Vincent Bolloré et Vivendi mis en cause pour « manipulations de marché » en Italie



Vincent Bolloré va-t-il être poursuivi par la justice italienne ? La brigade financière italienne a annoncé samedi 12 décembre qu’elle avait bouclé son enquête préliminaire sur d’éventuelles « manipulations de marché », lors de la montée de Vivendi dans le capital de Mediaset. Les policiers italiens affirment dans leur communiqué que leurs conclusions ouvrent la voie à de possibles poursuites à l’encontre de l’homme d’affaires et d’Arnaud de Puyfontaine, le président du directoire du géant français des médias.
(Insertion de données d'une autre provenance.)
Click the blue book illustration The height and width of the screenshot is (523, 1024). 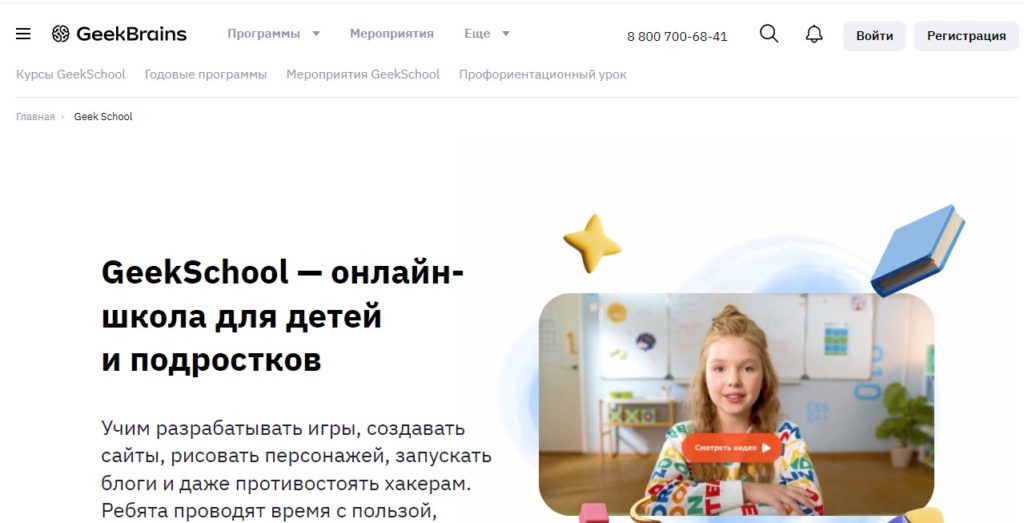click(x=918, y=250)
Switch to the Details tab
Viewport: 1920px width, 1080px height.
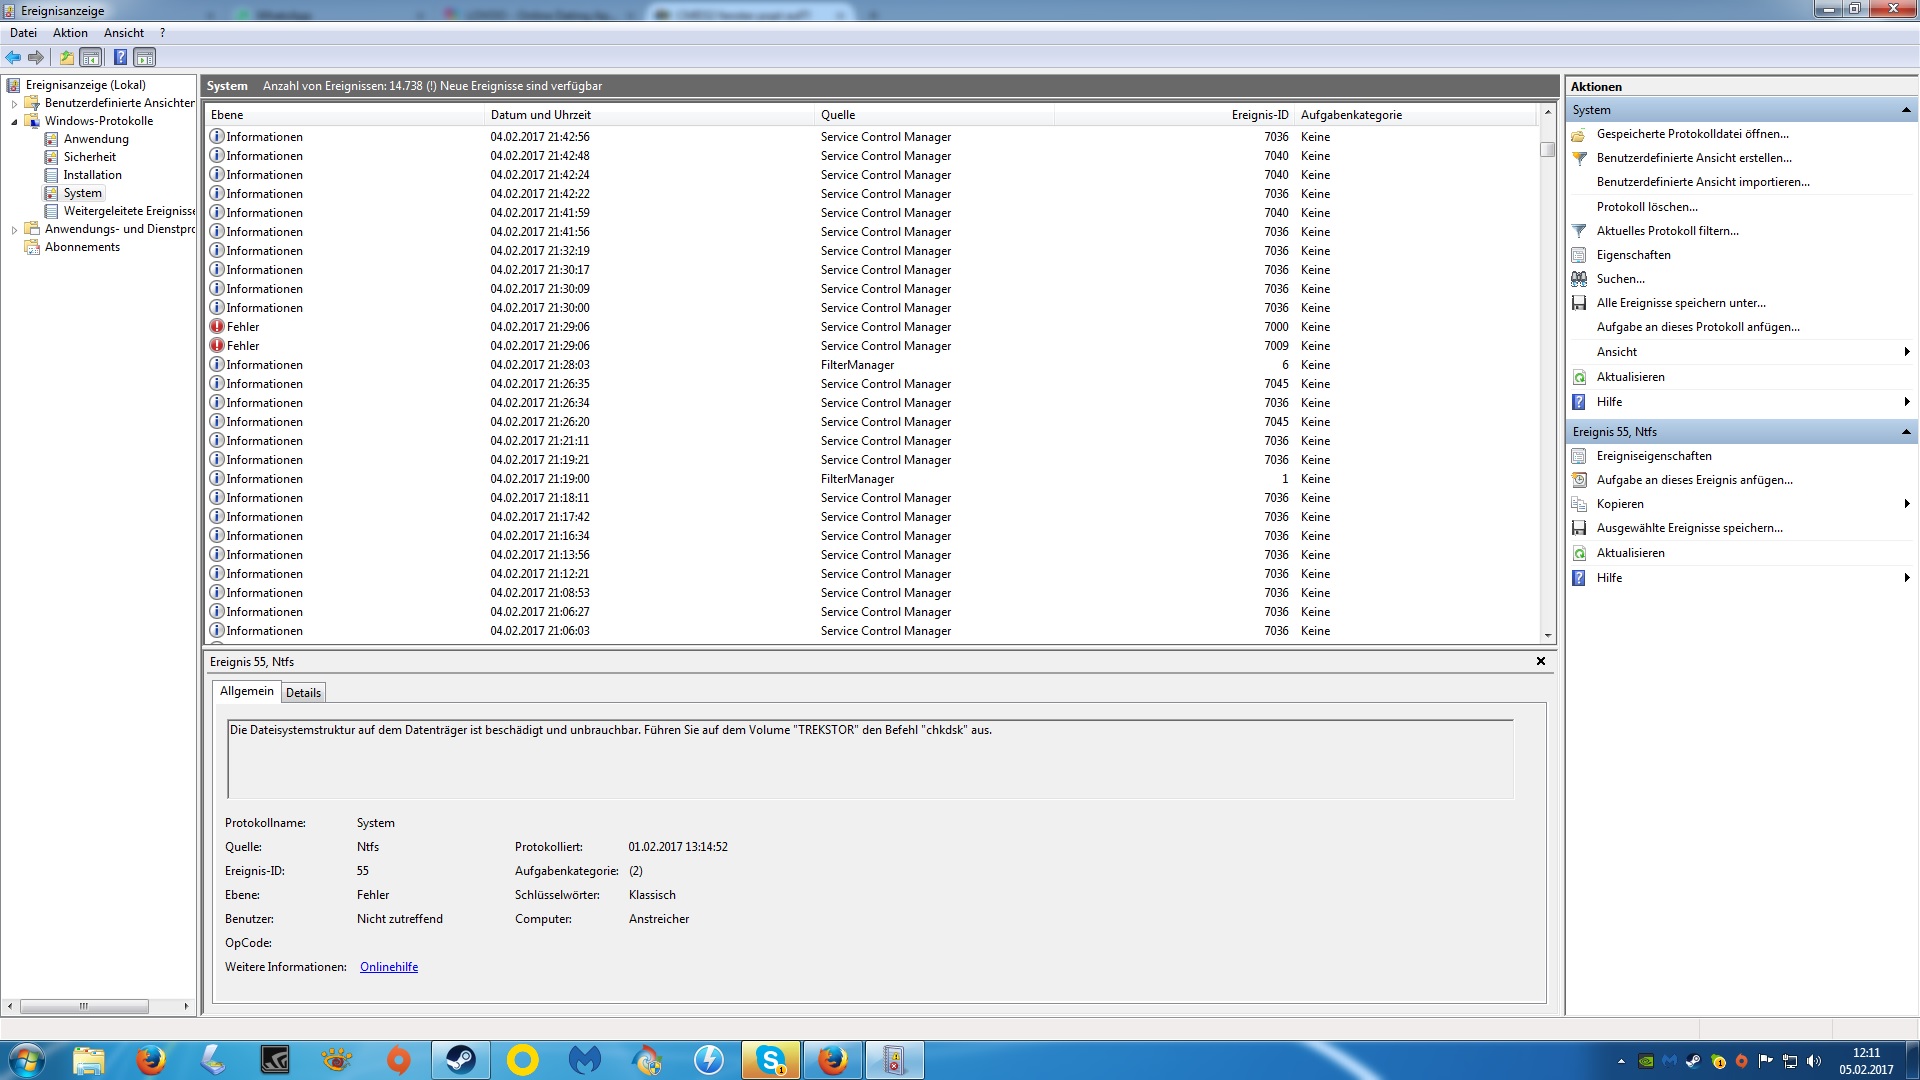(x=303, y=693)
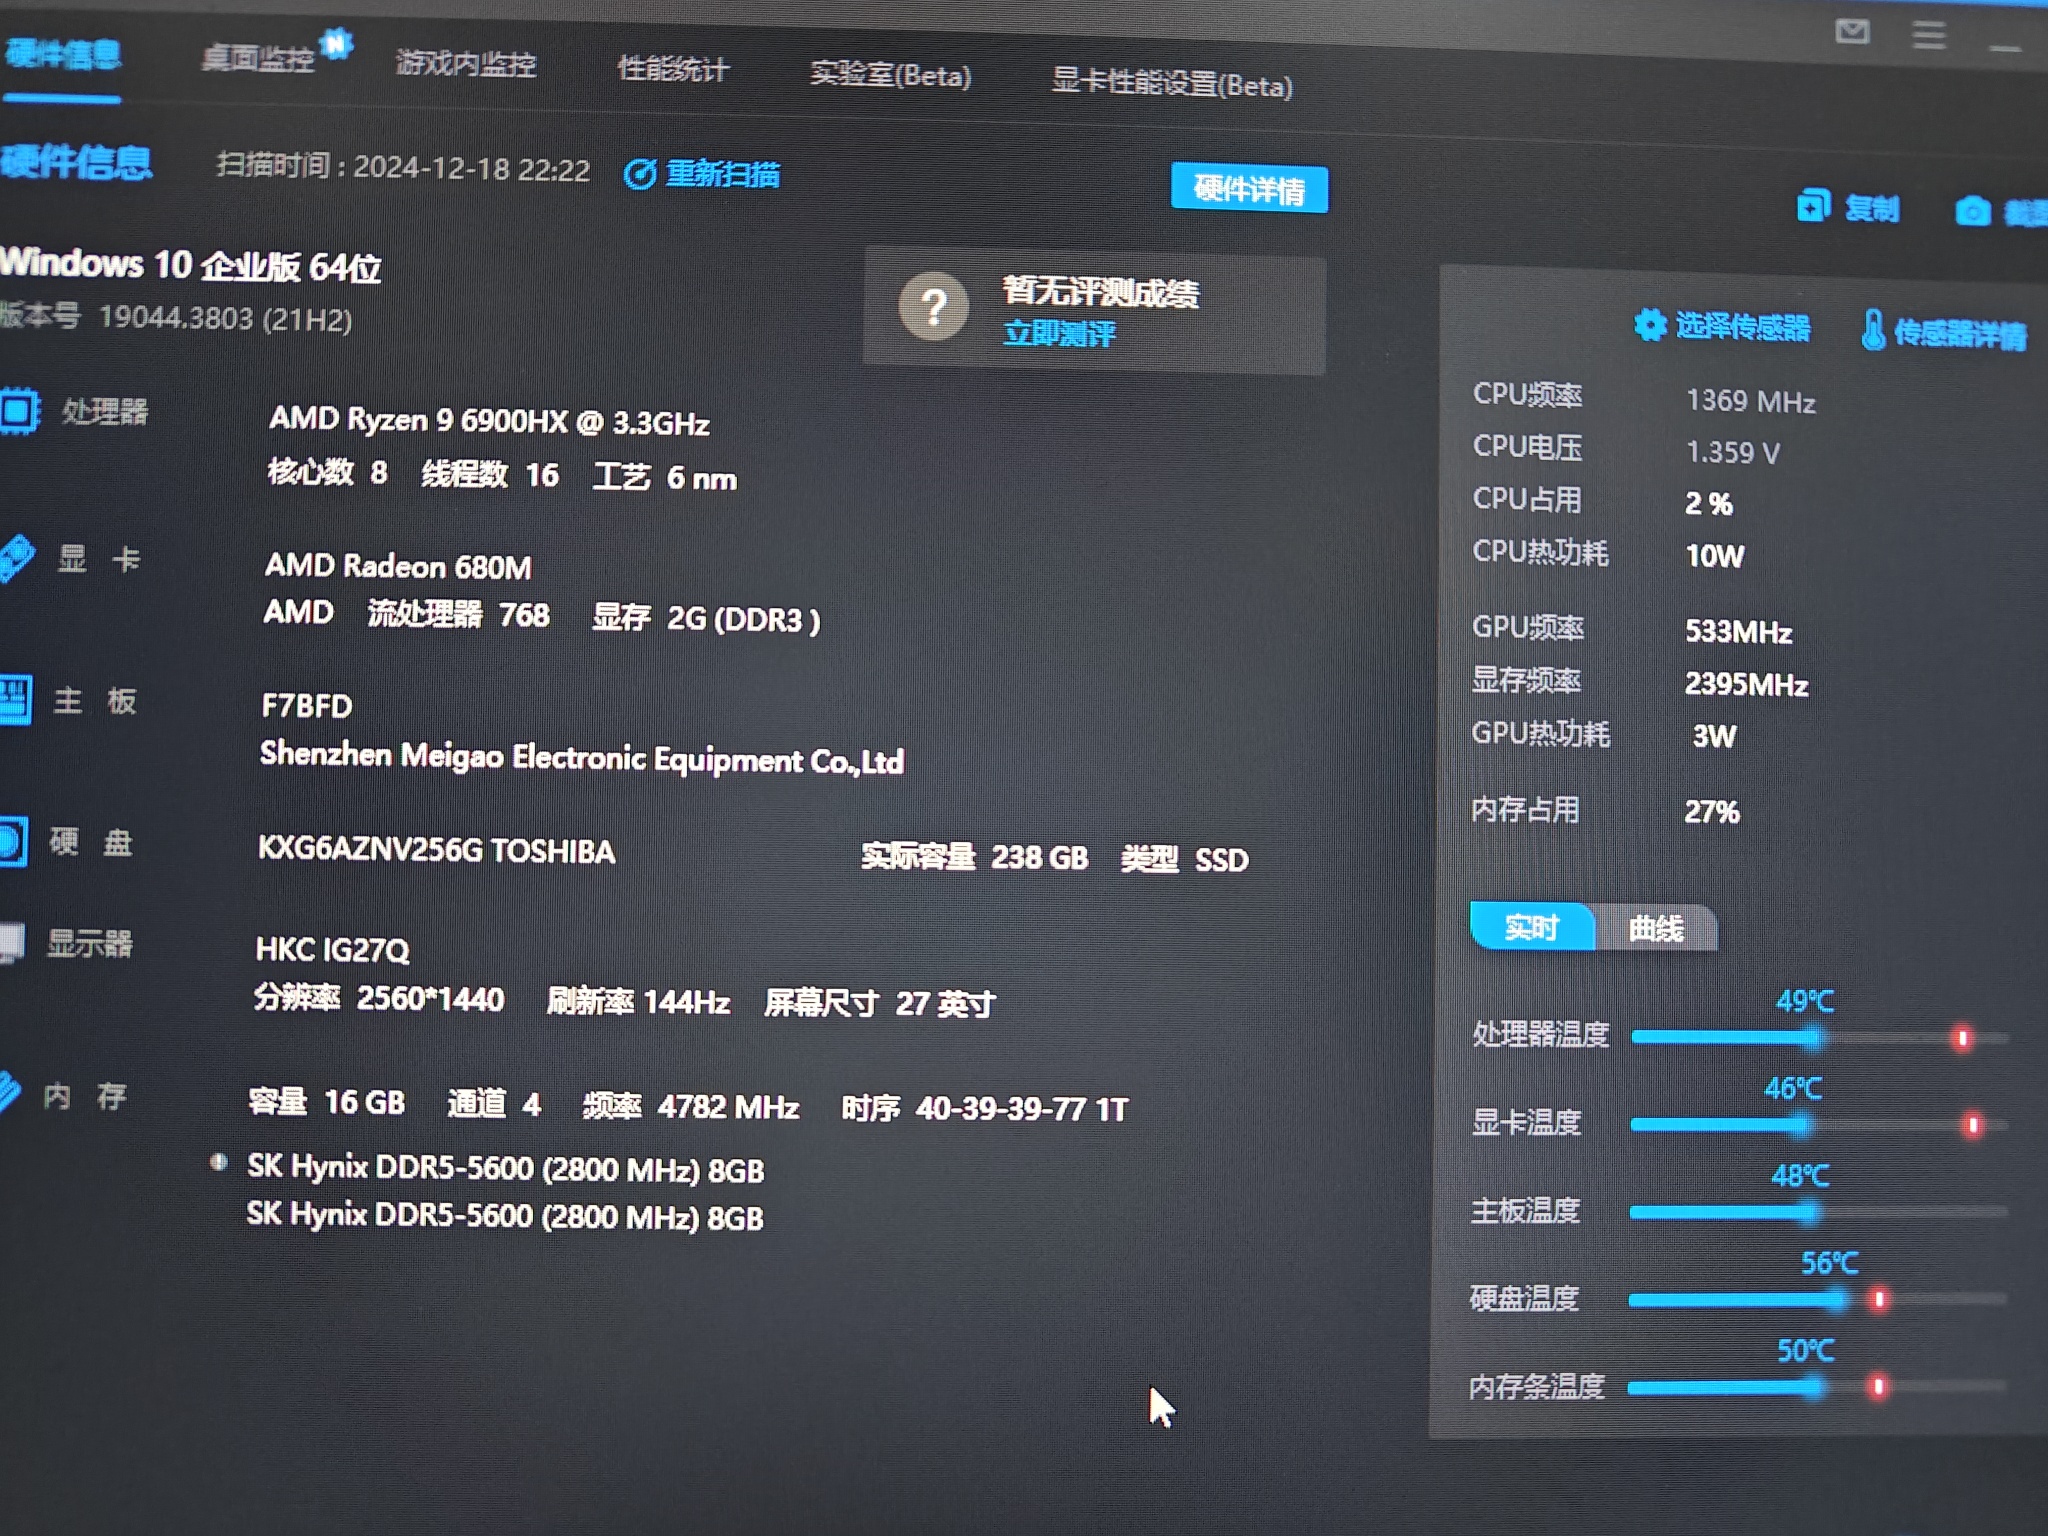
Task: Click the hard disk icon
Action: (12, 841)
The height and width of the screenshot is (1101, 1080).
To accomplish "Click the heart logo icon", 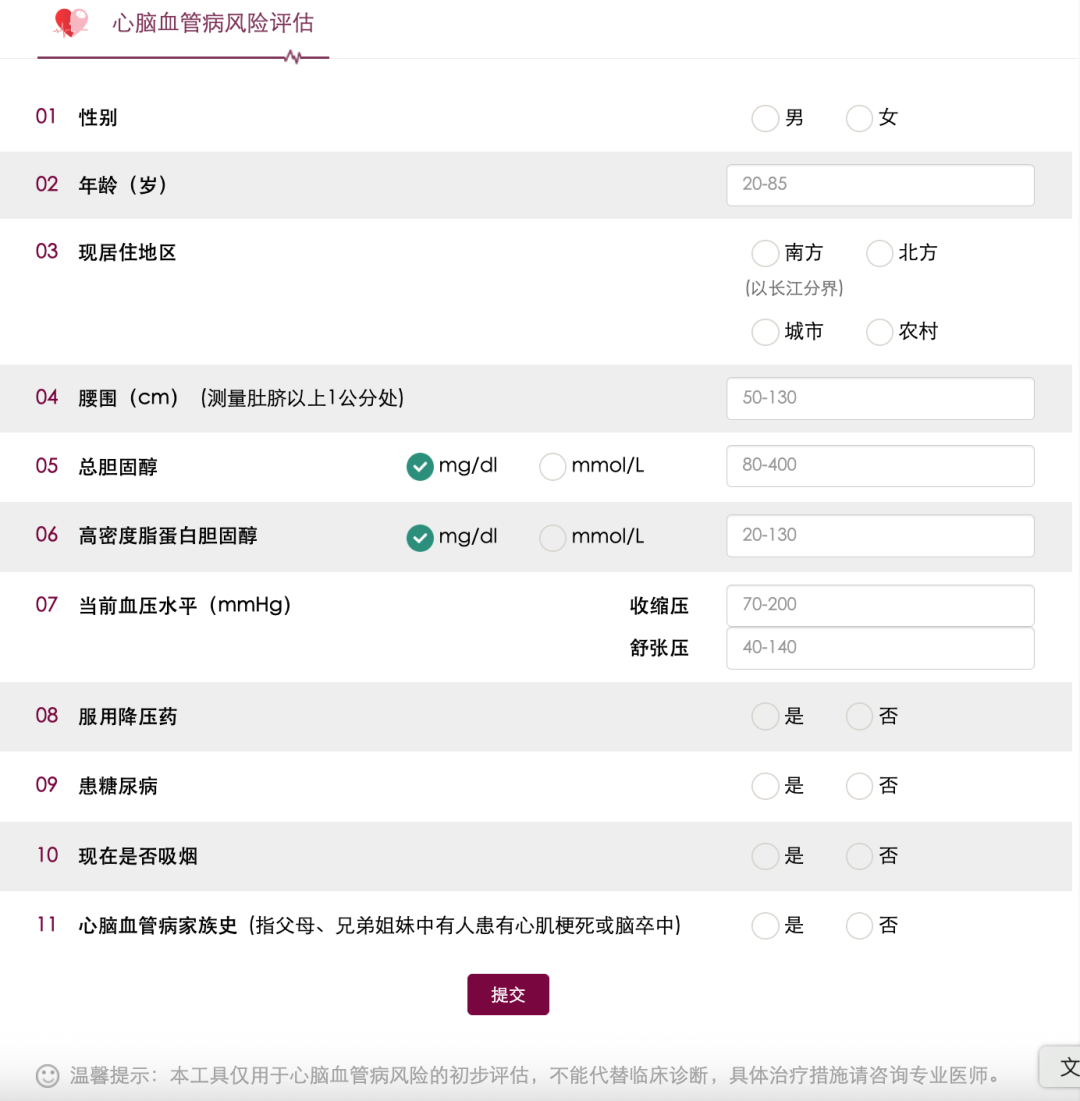I will pyautogui.click(x=71, y=22).
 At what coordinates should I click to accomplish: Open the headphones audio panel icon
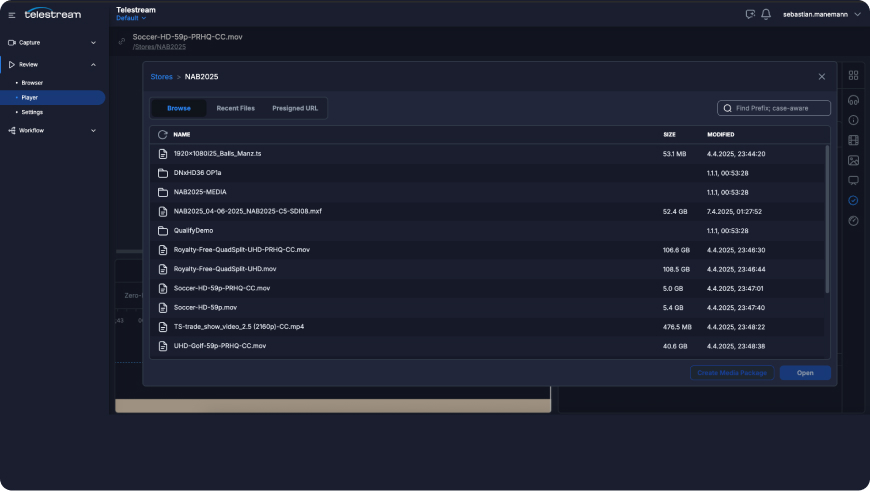853,100
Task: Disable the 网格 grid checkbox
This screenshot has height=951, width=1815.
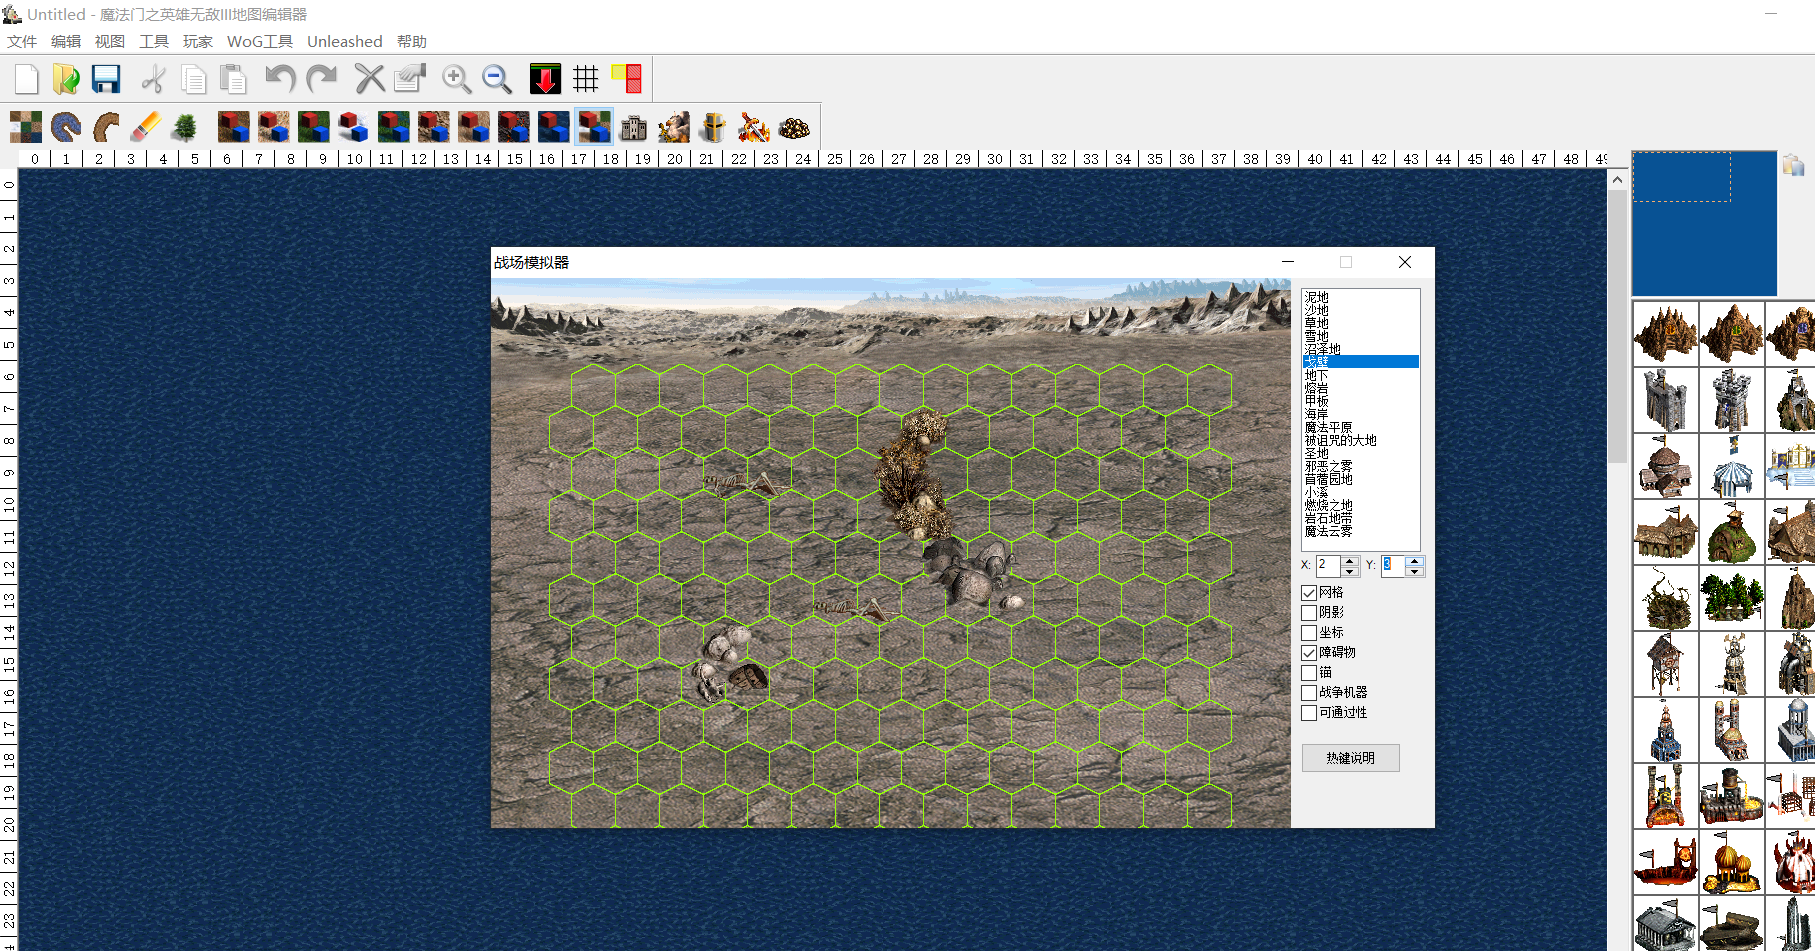Action: 1309,593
Les faits remontent à 2016. En avril, Mediaset et Vivendi, dont le groupe Bolloré est le premier actionnaire, signent un accord stratégique, qui doit leur permettre de créer un nouveau géant européen de la télévision. Vivendi s’engage à racheter 100% du bouquet de chaînes de télévision payantes Mediaset Premium. L’accord est assorti d’un échange de participations à hauteur de 3,5%. Mais en juillet, Vivendi dénonce cette alliance, en arguant de doutes sur les résultats futurs du bouquet de télévision. Cela déclenche la colère de la famille de l’ancien chef de gouvernement Silvio Berlusconi qui contrôle Mediaset.

A la fin de l’année 2016, coup de théâtre, Vivendi monte au capital de Mediaset, lors d’un raid éclair qualifié d’« hostile » par la famille Berlusconi, qui saisit alors la justice italienne via sa holding Fininvest. La famille Berlusconi accuse Vivendi de « manipulation de marché ». Elle reproche à Vivendi d’avoir fait chuter artificiellement l’action Mediaset, en annonçant la rupture de l’accord stratégique pour monter à son capital à moindre coût.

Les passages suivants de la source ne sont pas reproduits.